▶ _Problem details_: Please repeat the records below with "Apply button" replaced by "Submit button", leaving everything else unchanged.

▶ _Supplied information_:

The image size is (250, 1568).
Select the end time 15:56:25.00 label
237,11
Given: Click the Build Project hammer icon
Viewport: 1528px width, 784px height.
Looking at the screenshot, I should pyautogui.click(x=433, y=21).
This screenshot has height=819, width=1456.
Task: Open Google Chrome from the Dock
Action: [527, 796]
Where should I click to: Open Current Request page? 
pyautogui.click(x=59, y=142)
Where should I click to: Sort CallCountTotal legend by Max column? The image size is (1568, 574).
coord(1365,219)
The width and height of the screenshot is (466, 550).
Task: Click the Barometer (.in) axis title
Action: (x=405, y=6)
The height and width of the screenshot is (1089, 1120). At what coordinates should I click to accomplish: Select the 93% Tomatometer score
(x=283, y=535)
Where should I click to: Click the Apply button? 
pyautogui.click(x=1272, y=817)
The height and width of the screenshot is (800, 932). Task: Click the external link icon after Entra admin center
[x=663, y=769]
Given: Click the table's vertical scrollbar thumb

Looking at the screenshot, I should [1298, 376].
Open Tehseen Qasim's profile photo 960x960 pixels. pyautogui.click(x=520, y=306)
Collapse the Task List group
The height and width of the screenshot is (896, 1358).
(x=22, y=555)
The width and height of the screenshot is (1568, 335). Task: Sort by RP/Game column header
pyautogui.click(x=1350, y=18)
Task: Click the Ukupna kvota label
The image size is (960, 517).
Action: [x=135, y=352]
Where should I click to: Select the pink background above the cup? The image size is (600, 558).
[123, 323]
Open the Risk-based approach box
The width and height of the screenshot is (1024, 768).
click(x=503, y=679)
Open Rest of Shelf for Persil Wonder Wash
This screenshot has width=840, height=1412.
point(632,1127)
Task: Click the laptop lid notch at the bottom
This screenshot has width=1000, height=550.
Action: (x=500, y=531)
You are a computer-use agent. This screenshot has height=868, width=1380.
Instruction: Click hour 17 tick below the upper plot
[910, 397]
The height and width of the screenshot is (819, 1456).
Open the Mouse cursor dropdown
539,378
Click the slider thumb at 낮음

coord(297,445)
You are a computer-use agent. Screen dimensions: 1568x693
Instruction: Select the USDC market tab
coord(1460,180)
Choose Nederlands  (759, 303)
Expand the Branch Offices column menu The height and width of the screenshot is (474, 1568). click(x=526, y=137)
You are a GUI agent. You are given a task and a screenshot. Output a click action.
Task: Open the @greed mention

▶ _Solution below_:
The image size is (250, 1568).
Select the end time 15:56:25.00 label
237,11
Given: Click the Build Project hammer icon
Viewport: 1528px width, 784px height.
Looking at the screenshot, I should pyautogui.click(x=433, y=21).
This screenshot has height=819, width=1456.
Task: Open Google Chrome from the Dock
Action: [527, 796]
Where should I click to: Open Current Request page? 
pyautogui.click(x=59, y=142)
Where should I click to: Sort CallCountTotal legend by Max column? The image size is (1568, 574).
coord(1365,219)
The width and height of the screenshot is (466, 550).
Task: Click the Barometer (.in) axis title
Action: (x=405, y=6)
The height and width of the screenshot is (1089, 1120). At what coordinates should I click to accomplish: Select the 93% Tomatometer score
(x=283, y=535)
Where should I click to: Click the Submit button? 
pyautogui.click(x=1272, y=817)
The height and width of the screenshot is (800, 932). Task: Click the external link icon after Entra admin center
[x=663, y=769]
Given: Click the table's vertical scrollbar thumb

Looking at the screenshot, I should [1298, 376].
Open Tehseen Qasim's profile photo 960x960 pixels. pyautogui.click(x=520, y=306)
Collapse the Task List group
The height and width of the screenshot is (896, 1358).
(x=22, y=555)
The width and height of the screenshot is (1568, 335). Task: Sort by RP/Game column header
pyautogui.click(x=1350, y=18)
Task: Click the Ukupna kvota label
The image size is (960, 517).
Action: [x=135, y=352]
Where should I click to: Select the pink background above the cup? The image size is (600, 558).
[123, 323]
Open the Risk-based approach box
The width and height of the screenshot is (1024, 768).
click(x=503, y=679)
Open Rest of Shelf for Persil Wonder Wash
This screenshot has width=840, height=1412.
point(632,1127)
Task: Click the laptop lid notch at the bottom
This screenshot has width=1000, height=550.
Action: (x=500, y=531)
You are a computer-use agent. This screenshot has height=868, width=1380.
Instruction: Click hour 17 tick below the upper plot
[910, 397]
The height and width of the screenshot is (819, 1456).
Open the Mouse cursor dropdown
539,378
Click the slider thumb at 낮음

coord(297,445)
You are a computer-use agent. Screen dimensions: 1568x693
Instruction: Select the USDC market tab
coord(1460,180)
Choose Nederlands  (759, 303)
Expand the Branch Offices column menu The height and width of the screenshot is (474, 1568). click(x=526, y=137)
You are a GUI agent. You are given a task and a screenshot. Output a click action.
Task: Open the @greed mention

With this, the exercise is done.